═══ Extracted material

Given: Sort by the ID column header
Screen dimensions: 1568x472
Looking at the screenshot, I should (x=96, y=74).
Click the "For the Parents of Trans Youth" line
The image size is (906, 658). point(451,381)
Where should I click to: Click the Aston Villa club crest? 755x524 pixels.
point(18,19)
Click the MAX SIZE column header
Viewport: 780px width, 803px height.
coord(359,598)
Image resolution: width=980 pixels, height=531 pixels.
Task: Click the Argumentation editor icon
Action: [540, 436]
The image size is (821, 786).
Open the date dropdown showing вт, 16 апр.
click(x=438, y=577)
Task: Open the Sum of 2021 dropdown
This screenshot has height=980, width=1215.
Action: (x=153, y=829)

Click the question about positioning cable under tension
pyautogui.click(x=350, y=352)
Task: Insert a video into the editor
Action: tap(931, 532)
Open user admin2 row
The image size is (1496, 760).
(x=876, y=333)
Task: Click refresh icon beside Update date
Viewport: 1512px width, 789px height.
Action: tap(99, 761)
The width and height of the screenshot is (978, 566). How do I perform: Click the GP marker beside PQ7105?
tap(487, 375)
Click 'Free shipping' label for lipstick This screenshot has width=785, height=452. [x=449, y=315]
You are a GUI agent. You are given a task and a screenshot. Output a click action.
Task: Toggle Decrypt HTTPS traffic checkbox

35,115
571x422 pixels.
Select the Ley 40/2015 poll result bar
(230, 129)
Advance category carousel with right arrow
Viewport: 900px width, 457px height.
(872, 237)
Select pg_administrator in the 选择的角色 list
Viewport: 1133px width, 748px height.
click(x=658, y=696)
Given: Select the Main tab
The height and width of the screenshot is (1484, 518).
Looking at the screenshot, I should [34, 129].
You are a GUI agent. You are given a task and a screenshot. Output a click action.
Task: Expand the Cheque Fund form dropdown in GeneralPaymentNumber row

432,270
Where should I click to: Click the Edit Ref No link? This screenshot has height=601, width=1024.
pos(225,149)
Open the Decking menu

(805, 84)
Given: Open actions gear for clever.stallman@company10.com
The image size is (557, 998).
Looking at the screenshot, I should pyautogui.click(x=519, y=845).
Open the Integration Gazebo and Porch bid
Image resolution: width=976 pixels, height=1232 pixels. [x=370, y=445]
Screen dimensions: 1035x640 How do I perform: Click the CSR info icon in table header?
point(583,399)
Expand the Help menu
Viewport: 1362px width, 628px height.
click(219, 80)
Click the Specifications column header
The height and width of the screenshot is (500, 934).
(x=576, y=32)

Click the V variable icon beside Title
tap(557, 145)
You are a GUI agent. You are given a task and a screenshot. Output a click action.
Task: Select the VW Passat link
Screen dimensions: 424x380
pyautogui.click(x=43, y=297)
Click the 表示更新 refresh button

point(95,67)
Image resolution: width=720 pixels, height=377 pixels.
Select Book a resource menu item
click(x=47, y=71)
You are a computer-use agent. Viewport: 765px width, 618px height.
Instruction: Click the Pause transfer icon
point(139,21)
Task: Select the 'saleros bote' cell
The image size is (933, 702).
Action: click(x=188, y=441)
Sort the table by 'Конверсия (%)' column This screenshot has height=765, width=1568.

══════

Set down, from the entries above, exactly the lines from the one with "Click the 表示更新 refresh button" up to and including the one with "You are a computer-use", and no other lines.

Click the 表示更新 refresh button

point(95,67)
Image resolution: width=720 pixels, height=377 pixels.
Select Book a resource menu item
click(x=47, y=71)
You are a computer-use agent. Viewport: 765px width, 618px height.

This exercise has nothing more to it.